All human activities have a spatial dimension; therefore, spatial planning are methods used by the public sector to influence the future distribution of activities in space, with the aim of producing their rational organisation including the linkages between them, to balance development with environmental protection, to achieve social and economic objectives, and to influence the distribution of people and activities. Spatial planning embraces measures to co-ordinate the spatial impacts of other sector policies, to better distribute economic development between regions than would otherwise be created by market forces, and to regulate the conversion of land and property uses. It also leads to the careful management of natural and cultural resources as well as urban settlement system and infrastructure network.

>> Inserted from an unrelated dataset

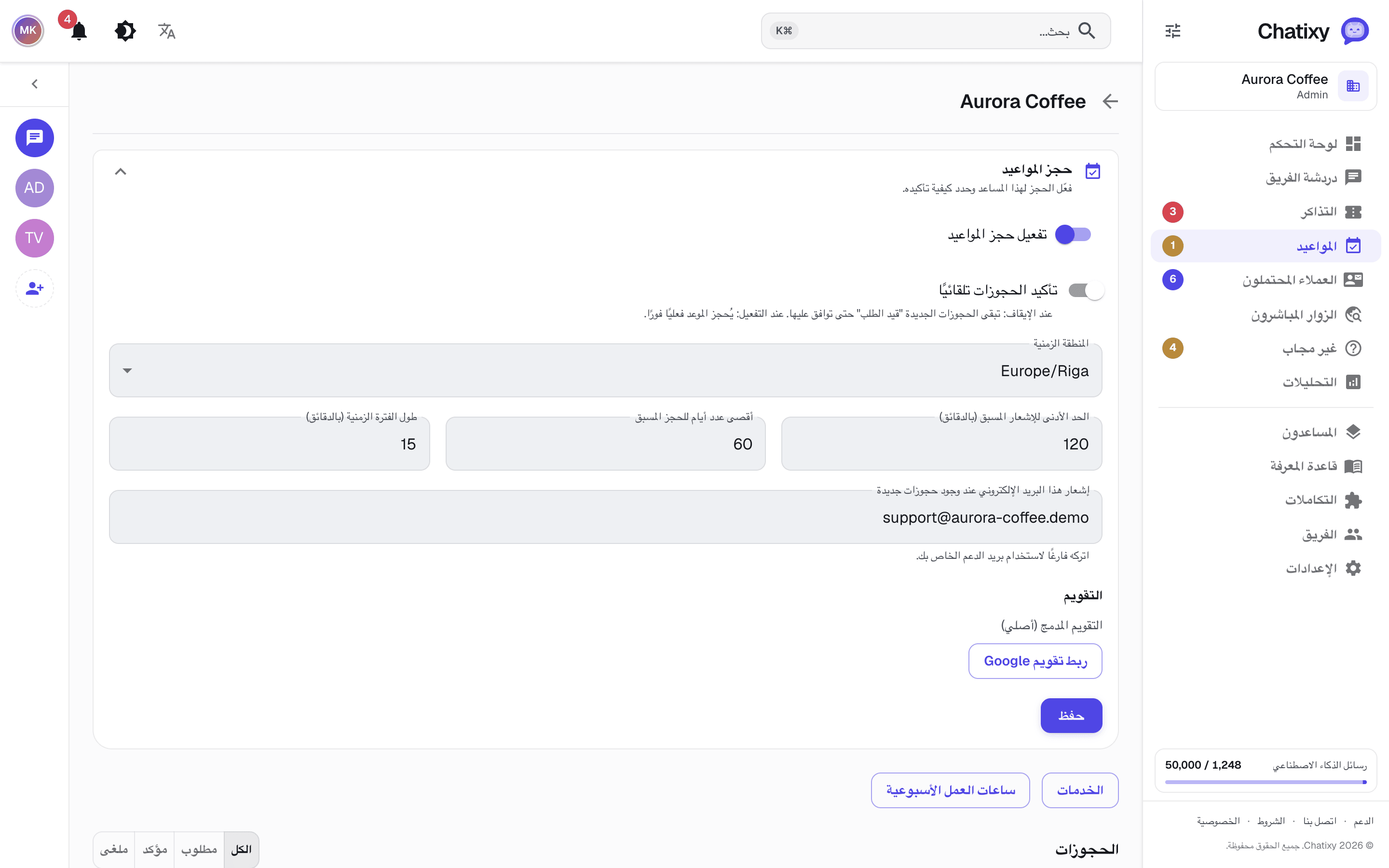The image size is (1389, 868).
Task: Click the add member icon
Action: (34, 288)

Considering the conditions of mountain regions whose environment represents a constraint as well as an opportunity for the population living there, spatial planning is essential for the preservation and development of such regions.
As outlined in Article 5 of the Carpathian Convention, spatial planning must consider specific ecological and socioeconomic conditions of the Carpathians in order to implement policies that both protect the mountain ecosystems and benefit local communities. The Convention especially emphasizes cooperation within border areas and across national borders. Parties are required to not only cooperate on a municipal or national level to conserve and sustainably manage natural resources, but also cooperate regionally for developing transboundary infrastructure, prevent transboundary pollution impacts and more.
Cooperation with the EU Strategy for the Danube Region
The Carpathian Convention is closely cooperating with the EU Directorate-General for Regional and Urban Policy (DG Regio) in mainstreaming and profiling mountains at EU level, both in the macro-regional strategies and through new possible initiatives, whose final aim will be the possibility to develop a “Mountain Agenda” for Europe.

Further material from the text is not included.